To do:
A - According to the distributed SQL RFC, in which year is distributed SQL expected to come as the next big thing?
B - Quote the distributed SQL RFC word for word, from "There is preliminary" up to and including "PoC already developed.".

Selected excerpt:

<<<<

[Tarantool-discussions] RFC - distributed SQL, step #1 - AST

Fri Nov 13 13:06:40 MSK 2020

Distributed SQL: the first step - AST for parser
===============================================

Summary
-------

There is preliminary decision that we try to approach distributed SQL as
next big thing which come in 2021. This is a long project, which will be
approached gradually. Here we will try to observe all necessary steps to
be done both in long term and short term period of time. Longer terms goals
will be described briefly, but shorter term goal (extracting of AST from 
SQL parser) will be given in more details, we could do it because of current
set of Tarantool capabilities available and having some PoC already developed.

Bear in mind, that for longer term goals, later version of this RFC will try 
to collect wider relevant information, showing some (quiet random) industry
precedents (but that the list of industry examples will neither be scientific,
nor complete). 

Vocabulary:
-----------

We use standard MapReduce vocabulary when we talks about roles of
cluster nodes involved to the SQL queries processing.

>>>>

Rows of pointing data:
<<<<

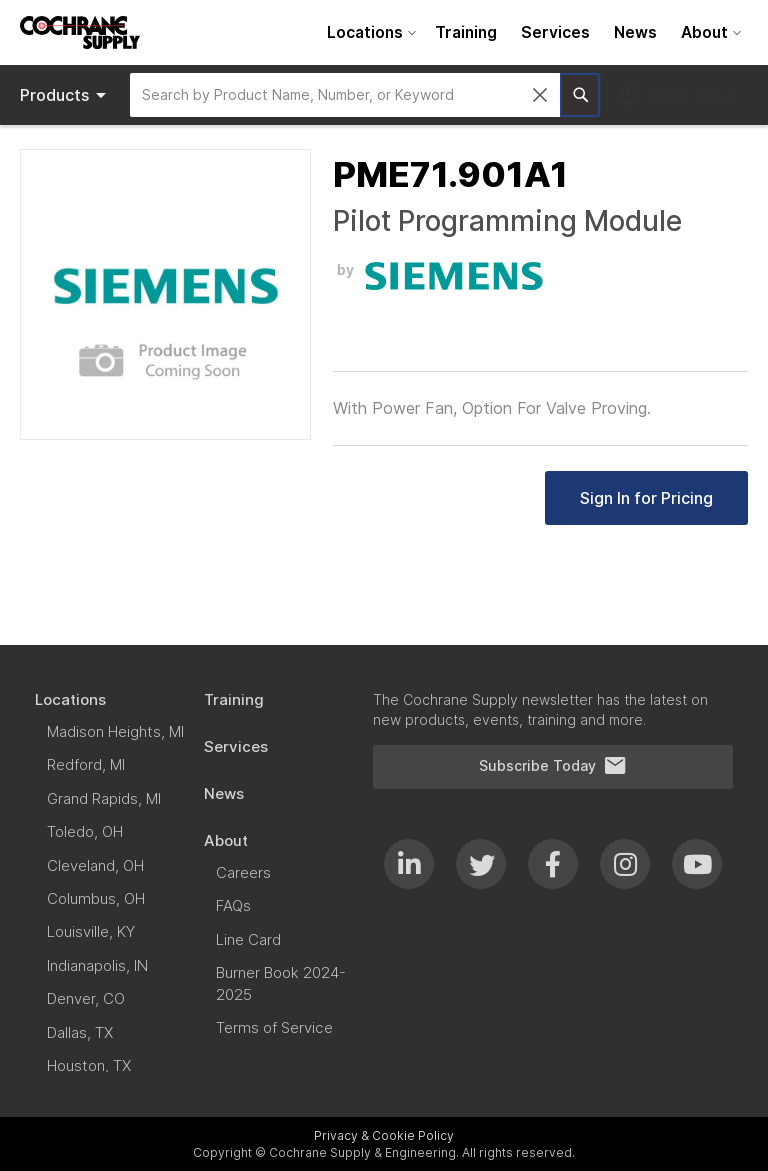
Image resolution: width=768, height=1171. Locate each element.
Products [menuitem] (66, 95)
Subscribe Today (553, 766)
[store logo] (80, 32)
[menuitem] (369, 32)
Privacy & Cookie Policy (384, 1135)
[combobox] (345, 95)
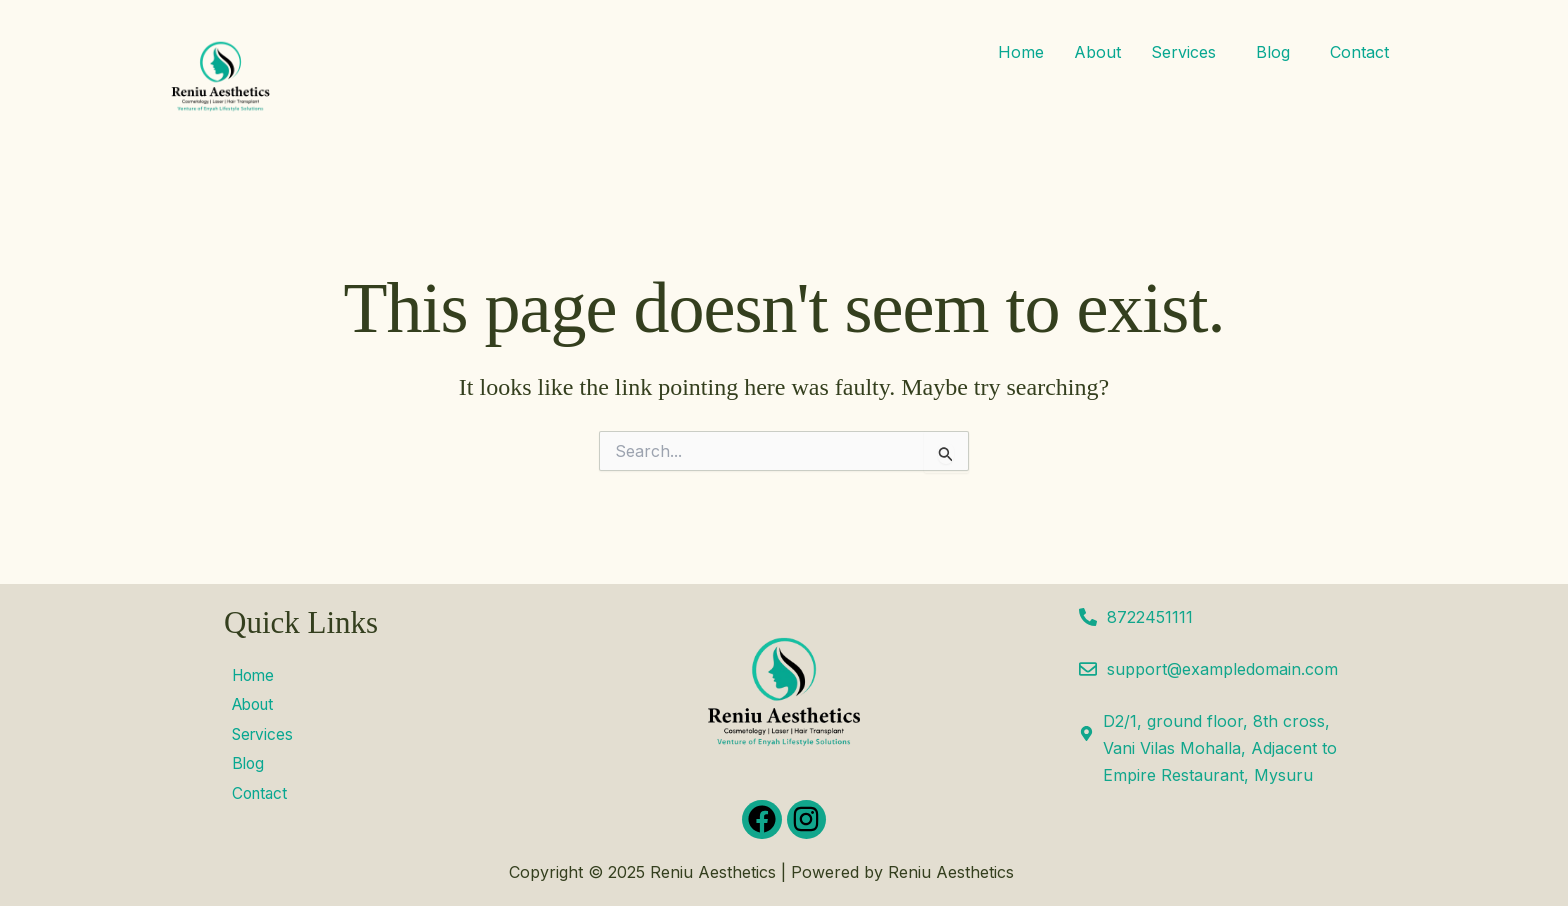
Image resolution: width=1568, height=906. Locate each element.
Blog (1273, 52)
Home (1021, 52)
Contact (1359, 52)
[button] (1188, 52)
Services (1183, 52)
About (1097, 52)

>>>>
<<<<

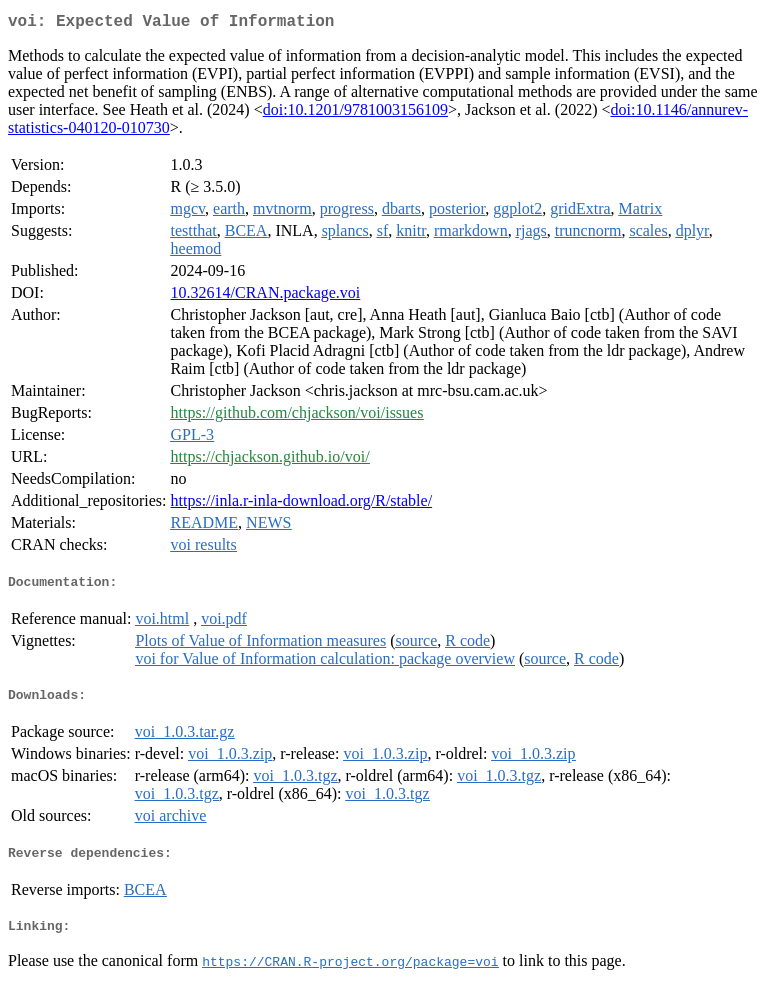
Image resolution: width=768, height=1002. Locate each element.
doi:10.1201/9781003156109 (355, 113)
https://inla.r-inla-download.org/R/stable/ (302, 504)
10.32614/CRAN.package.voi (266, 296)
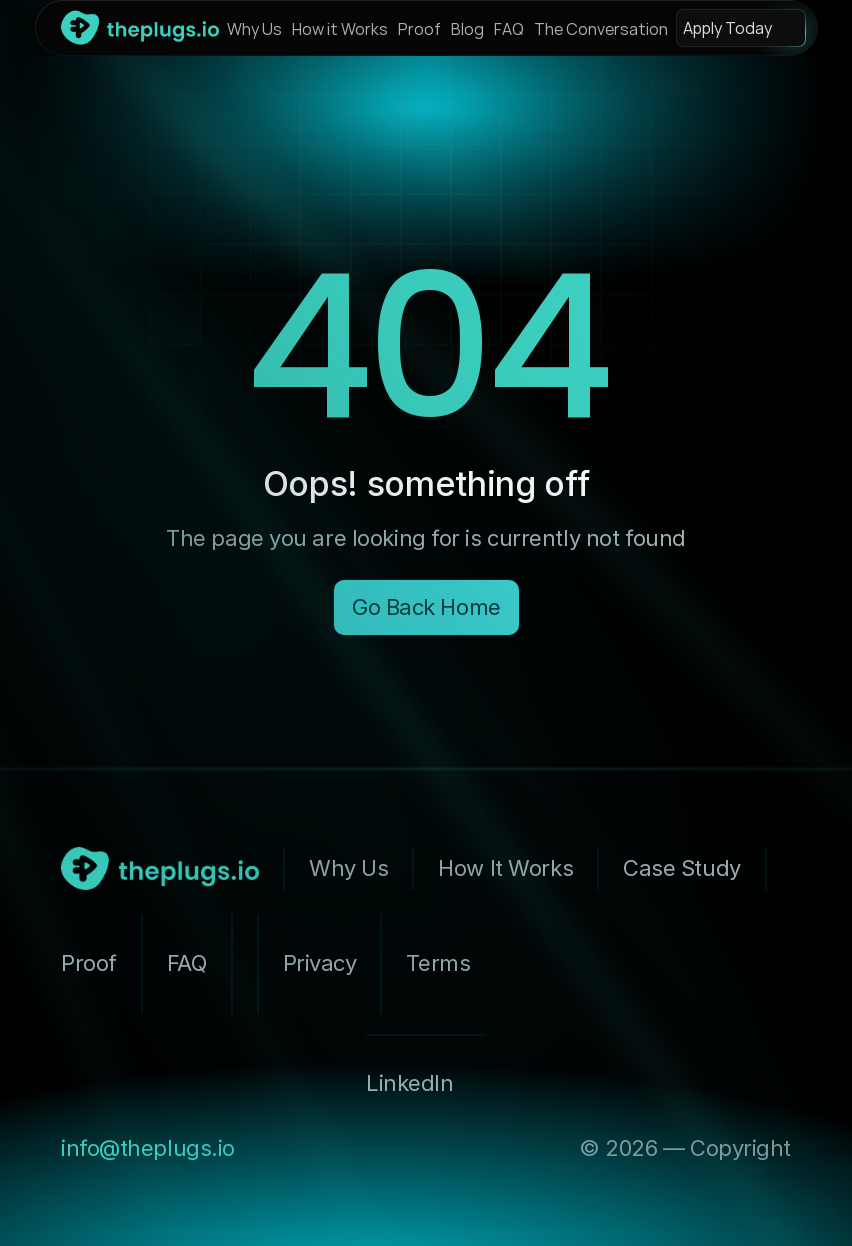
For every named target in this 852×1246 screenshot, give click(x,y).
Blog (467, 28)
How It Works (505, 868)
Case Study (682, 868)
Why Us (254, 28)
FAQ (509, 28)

>>>>

Expected results:
A - 2021

B -
There is preliminary decision that we try to approach distributed SQL as
next big thing which come in 2021. This is a long project, which will be
approached gradually. Here we will try to observe all necessary steps to
be done both in long term and short term period of time. Longer terms goals
will be described briefly, but shorter term goal (extracting of AST from 
SQL parser) will be given in more details, we could do it because of current
set of Tarantool capabilities available and having some PoC already developed.